Saturday, December 22, 2018

JOSEPH IS BORN AGAIN


“JOSEPH IS BORN AGAIN”

            This Christmas season is about birth and renewal of life, having gathered around the date of December 25 (in the West) partially because that date was the time of celebrating the beginning of the return of the sun after the winter solstice.  In the Christmas story, a young woman named Mary places herself in great danger by agreeing to become pregnant before marriage by someone other than her fiancé.   Her courageous decision likely would have been nullified, if not for the re-birth of her betrothed Joseph.  As I wrote a couple of months ago in relation to the Kavanaugh hearings and toxic masculinity, Joseph swims in those waters as part of the patriarchal system.

            We can imagine his reaction to the news from Mary that she was pregnant by someone else – and that “someone else” was not human but was God.  “Well, that’s a new one,” is Joseph’s likely reply.  Yet he already indicates that he is not totally immersed in patriarchy, because as Matthew’s Gospel tells us, he is not insisting on taking her before the elders to have her stoned to death.  He will break off the engagement quietly and send her back to her father’s house – who knows what will happen next – the streets for Mary?  Though he is not as toxic as other males might be, he still has male supremacy at his core.  Instead of the direct death penalty, he will give Mary the “slow” death penalty – rejection, isolation, disgrace, poverty, selling her body for economic survival, life on the streets.

            Matthew’s gospel tells us of a new birth for Joseph, however.   In Matthew’s genealogy that begins the Gospel, we see feisty and boundary-breaking women listed in the genealogy of Jesus.  It’s stunning that Matthew lists women at all in the genealogy – it is perhaps more stunning that he does not list the accepted matriarchs like Sarah and Rebecca and Rachel and Leah.  Rather he lists outliers like Tamar, who uses her skills to navigate the oppressive patriarchy (Genesis 38), and Rahab, the enterprising Gentile businesswoman surviving in the outpost of Jericho (Joshua 2).  He also lists another foreign immigrant, Ruth, who becomes the great-grandmother of the beloved king David – almost as if the author of Ruth is speaking to President Trump from many generations ago.

            Matthew’s Gospel tells us that Joseph is born again, into this circle of equity and justice rather than patriarchy.  In a vision from God, he hears that he is to adopt this baby-to-be as his own and is to affirm Mary and the baby.  He also is to give them his protection of being male in a patriarchy.  He is asked to step out of the center of patriarchal life and move to the margins with his pregnant-out-of-wedlock fiancé and with the baby who is to be born.  Joseph agrees – he is born again, and it rocks his life.  Luke’s Gospel tells us that the Roman government forces him and his family to make the long and dangerous trip to Bethlehem.   There his baby will be born on the streets, on the margins of life.   Matthew tells us that the predecessor of Donald Trump - King Herod as he is known – sends soldiers to Bethlehem to kill the baby, but Joseph has already taken his family and fled to Egypt.   Never mind, says King Herod – kill all the boys of Bethlehem – no one defies him!  We can only wonder where we all would be if Egypt had made the Holy Family wait at the border of Israel, while seeking asylum.

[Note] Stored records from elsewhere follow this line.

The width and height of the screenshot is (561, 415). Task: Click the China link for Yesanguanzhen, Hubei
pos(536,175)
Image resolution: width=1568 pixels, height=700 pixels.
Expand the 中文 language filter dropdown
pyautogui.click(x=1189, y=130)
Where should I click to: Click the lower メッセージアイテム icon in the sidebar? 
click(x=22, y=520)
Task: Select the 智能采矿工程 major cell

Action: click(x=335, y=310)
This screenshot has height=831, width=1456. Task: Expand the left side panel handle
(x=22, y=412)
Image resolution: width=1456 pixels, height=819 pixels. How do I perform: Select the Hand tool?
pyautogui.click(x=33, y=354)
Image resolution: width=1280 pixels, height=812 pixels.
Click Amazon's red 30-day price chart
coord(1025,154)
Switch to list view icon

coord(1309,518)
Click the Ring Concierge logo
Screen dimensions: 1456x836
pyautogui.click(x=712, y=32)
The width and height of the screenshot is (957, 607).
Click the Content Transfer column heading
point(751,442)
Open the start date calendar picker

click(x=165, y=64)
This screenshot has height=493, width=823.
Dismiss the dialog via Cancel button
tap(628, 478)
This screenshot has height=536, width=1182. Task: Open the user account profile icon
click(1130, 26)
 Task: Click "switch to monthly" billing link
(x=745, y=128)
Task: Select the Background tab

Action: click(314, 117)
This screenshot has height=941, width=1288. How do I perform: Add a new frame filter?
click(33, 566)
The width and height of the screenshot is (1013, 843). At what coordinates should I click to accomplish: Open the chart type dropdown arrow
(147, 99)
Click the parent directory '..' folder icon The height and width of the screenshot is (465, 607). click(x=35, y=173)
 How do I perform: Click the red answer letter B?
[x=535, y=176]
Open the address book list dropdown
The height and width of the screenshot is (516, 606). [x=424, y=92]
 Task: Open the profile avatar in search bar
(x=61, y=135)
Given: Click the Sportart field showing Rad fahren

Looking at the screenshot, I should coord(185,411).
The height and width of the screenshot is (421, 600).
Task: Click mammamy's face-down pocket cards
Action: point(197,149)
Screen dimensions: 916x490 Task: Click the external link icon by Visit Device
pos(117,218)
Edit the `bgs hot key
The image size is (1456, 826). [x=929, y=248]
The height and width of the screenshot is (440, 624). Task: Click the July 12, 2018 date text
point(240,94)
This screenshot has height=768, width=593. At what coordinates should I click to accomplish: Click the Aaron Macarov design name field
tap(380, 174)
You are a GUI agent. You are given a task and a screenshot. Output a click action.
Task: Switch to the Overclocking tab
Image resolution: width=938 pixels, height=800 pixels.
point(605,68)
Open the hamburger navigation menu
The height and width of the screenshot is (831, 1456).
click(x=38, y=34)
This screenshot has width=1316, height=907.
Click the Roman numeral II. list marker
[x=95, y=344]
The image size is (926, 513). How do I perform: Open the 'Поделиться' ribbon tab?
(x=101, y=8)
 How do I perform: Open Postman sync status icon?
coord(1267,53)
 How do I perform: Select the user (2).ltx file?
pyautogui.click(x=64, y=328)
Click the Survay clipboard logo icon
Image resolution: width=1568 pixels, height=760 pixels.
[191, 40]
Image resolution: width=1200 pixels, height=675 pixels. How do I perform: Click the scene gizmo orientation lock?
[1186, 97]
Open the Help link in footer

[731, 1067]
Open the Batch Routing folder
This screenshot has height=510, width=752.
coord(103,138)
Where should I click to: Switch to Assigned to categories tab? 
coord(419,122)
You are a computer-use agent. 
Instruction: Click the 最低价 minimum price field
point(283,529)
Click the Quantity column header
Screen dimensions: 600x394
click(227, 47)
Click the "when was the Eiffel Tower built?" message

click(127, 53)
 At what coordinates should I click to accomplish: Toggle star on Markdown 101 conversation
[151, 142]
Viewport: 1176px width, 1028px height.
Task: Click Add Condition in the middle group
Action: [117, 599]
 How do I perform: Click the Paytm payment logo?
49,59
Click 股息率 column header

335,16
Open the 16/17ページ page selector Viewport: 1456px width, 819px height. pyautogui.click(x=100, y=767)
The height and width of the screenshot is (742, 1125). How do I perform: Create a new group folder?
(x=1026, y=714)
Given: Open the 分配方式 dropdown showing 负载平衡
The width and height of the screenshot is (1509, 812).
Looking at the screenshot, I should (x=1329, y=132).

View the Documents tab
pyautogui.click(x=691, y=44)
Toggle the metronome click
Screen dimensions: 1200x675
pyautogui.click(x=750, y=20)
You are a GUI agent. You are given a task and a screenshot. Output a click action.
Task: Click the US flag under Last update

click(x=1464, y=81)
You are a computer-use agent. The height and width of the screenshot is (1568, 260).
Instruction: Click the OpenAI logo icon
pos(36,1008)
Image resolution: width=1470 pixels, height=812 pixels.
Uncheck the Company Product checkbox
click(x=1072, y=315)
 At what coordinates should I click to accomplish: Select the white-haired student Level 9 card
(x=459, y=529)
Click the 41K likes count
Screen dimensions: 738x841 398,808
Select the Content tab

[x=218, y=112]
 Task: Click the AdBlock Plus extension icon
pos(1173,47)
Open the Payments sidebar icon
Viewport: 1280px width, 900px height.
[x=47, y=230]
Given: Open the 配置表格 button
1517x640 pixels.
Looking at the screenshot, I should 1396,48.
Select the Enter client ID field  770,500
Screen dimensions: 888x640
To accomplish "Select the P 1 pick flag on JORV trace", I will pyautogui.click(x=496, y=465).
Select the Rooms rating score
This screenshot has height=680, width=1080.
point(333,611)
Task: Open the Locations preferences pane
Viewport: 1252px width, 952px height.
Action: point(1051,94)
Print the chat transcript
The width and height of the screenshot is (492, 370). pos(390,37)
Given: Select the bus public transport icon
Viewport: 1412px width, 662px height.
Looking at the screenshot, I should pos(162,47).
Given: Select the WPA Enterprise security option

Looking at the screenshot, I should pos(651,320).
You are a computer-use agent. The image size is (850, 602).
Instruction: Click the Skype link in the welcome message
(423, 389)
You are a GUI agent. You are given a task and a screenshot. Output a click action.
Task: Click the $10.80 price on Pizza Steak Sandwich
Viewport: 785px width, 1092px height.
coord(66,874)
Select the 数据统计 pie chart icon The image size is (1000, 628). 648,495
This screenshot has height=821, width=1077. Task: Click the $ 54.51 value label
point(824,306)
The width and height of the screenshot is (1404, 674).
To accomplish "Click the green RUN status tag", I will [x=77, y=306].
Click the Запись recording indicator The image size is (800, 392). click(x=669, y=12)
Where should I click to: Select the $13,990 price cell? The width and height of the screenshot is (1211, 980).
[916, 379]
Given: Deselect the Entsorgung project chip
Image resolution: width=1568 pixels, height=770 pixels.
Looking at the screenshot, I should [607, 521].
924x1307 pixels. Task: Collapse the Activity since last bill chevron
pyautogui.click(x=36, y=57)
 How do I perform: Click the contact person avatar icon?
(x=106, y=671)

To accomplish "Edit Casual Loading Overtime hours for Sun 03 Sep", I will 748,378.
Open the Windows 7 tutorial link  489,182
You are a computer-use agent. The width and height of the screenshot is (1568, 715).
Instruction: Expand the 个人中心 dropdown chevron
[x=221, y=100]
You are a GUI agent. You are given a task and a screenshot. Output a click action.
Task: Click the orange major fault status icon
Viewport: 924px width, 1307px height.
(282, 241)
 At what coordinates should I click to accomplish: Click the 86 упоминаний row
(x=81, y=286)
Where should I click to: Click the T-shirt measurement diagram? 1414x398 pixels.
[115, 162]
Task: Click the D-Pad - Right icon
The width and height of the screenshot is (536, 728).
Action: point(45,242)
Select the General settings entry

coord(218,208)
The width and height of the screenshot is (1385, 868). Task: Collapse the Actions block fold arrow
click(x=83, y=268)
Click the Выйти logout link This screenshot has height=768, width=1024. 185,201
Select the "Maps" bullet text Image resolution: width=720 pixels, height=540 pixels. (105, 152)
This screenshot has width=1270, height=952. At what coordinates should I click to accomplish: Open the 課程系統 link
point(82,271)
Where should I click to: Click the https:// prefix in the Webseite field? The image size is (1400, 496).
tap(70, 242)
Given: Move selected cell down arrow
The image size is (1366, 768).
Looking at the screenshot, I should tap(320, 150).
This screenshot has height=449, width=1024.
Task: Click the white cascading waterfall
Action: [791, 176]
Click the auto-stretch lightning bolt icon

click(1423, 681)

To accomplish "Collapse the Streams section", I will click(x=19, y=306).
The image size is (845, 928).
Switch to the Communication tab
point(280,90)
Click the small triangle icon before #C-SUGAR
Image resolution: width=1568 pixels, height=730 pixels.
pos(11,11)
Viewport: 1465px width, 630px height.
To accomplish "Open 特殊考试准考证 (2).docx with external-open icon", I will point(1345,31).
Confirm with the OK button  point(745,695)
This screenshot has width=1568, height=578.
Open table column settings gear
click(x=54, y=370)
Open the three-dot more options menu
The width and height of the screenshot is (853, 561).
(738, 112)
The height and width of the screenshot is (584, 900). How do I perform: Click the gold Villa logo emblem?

            In this scary time in our land, let us recall that Joseph was born again, through a new vision from God.  We don’t know how many visions God had sent Joseph prior to this, but at least one got through to Joseph.  In response, he re-oriented himself and softened his heart from the meanness and oppression of the patriarchy in which he lived.  In this Christmas season, let us pray that God will continue to send us visions, and that we will receive them and find new birth ourselves.  May you and your loved ones know the love and justice that is inherent in this Christmas story.  Here’s another poem from Howard Thurman to describe what that new birth looks like.

“The Sacrament of Christmas”

I make an act of faith toward all {humanity},
            Where doubts would linger and suspicions brood.
I make an act of joy toward all sad hearts,
            Where laughter pales and tears abound.
I make an act of strength toward feeble things,
            Where life grows dim and death draws near.
I make an act of trust toward all of life,
            Where fears preside and distrusts keep watch.
I make an act of love toward friend and foe,
            Where trust is weak and hate burns bright.
I make a deed to God of all my days-----
            And look out on life with quiet eyes.